Begin Dataset records
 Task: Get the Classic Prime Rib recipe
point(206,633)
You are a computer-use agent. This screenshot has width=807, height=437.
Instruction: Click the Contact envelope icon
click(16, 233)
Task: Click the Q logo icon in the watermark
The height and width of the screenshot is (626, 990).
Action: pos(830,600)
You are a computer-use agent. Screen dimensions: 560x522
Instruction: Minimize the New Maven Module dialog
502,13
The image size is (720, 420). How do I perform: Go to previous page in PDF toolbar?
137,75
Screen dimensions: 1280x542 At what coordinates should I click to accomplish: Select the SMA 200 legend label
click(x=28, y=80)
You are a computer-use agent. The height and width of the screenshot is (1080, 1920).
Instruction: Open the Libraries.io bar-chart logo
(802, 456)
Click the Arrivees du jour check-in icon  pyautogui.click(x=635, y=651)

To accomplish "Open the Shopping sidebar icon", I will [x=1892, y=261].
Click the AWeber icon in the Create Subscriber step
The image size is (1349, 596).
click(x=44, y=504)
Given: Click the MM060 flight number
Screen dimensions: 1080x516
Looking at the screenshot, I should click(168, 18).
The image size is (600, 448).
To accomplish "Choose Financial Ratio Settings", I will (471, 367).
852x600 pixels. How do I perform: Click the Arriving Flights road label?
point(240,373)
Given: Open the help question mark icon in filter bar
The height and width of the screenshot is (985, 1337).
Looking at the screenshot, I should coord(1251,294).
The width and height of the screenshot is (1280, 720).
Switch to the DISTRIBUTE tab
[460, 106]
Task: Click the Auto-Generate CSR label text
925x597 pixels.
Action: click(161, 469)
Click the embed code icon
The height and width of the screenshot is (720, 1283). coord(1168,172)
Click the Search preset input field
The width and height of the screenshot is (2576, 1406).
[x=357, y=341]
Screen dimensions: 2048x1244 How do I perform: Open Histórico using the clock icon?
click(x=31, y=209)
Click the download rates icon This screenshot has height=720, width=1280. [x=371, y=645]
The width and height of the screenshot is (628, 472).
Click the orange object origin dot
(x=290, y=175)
End Dataset records
*Set exercise*
Render the entries above as a Markdown table with the columns Row and Line, one numbered row per line, skipping blank lines.

*Response below*
| Row | Line |
|---|---|
| 1 |  Task: Get the Classic Prime Rib recipe |
| 2 | point(206,633) |
| 3 | You are a computer-use agent. This screenshot has width=807, height=437. |
| 4 | Instruction: Click the Contact envelope icon |
| 5 | click(16, 233) |
| 6 | Task: Click the Q logo icon in the watermark |
| 7 | The height and width of the screenshot is (626, 990). |
| 8 | Action: pos(830,600) |
| 9 | You are a computer-use agent. Screen dimensions: 560x522 |
| 10 | Instruction: Minimize the New Maven Module dialog |
| 11 | 502,13 |
| 12 | The image size is (720, 420). How do I perform: Go to previous page in PDF toolbar? |
| 13 | 137,75 |
| 14 | Screen dimensions: 1280x542 At what coordinates should I click to accomplish: Select the SMA 200 legend label |
| 15 | click(x=28, y=80) |
| 16 | You are a computer-use agent. The height and width of the screenshot is (1080, 1920). |
| 17 | Instruction: Open the Libraries.io bar-chart logo |
| 18 | (802, 456) |
| 19 | Click the Arrivees du jour check-in icon  pyautogui.click(x=635, y=651) |
| 20 | To accomplish "Open the Shopping sidebar icon", I will [x=1892, y=261]. |
| 21 | Click the AWeber icon in the Create Subscriber step |
| 22 | The image size is (1349, 596). |
| 23 | click(x=44, y=504) |
| 24 | Given: Click the MM060 flight number |
| 25 | Screen dimensions: 1080x516 |
| 26 | Looking at the screenshot, I should click(168, 18). |
| 27 | The image size is (600, 448). |
| 28 | To accomplish "Choose Financial Ratio Settings", I will (471, 367). |
| 29 | 852x600 pixels. How do I perform: Click the Arriving Flights road label? |
| 30 | point(240,373) |
| 31 | Given: Open the help question mark icon in filter bar |
| 32 | The height and width of the screenshot is (985, 1337). |
| 33 | Looking at the screenshot, I should coord(1251,294). |
| 34 | The width and height of the screenshot is (1280, 720). |
| 35 | Switch to the DISTRIBUTE tab |
| 36 | [460, 106] |
| 37 | Task: Click the Auto-Generate CSR label text |
| 38 | 925x597 pixels. |
| 39 | Action: click(161, 469) |
| 40 | Click the embed code icon |
| 41 | The height and width of the screenshot is (720, 1283). coord(1168,172) |
| 42 | Click the Search preset input field |
| 43 | The width and height of the screenshot is (2576, 1406). |
| 44 | [x=357, y=341] |
| 45 | Screen dimensions: 2048x1244 How do I perform: Open Histórico using the clock icon? |
| 46 | click(x=31, y=209) |
| 47 | Click the download rates icon This screenshot has height=720, width=1280. [x=371, y=645] |
| 48 | The width and height of the screenshot is (628, 472). |
| 49 | Click the orange object origin dot |
| 50 | (x=290, y=175) |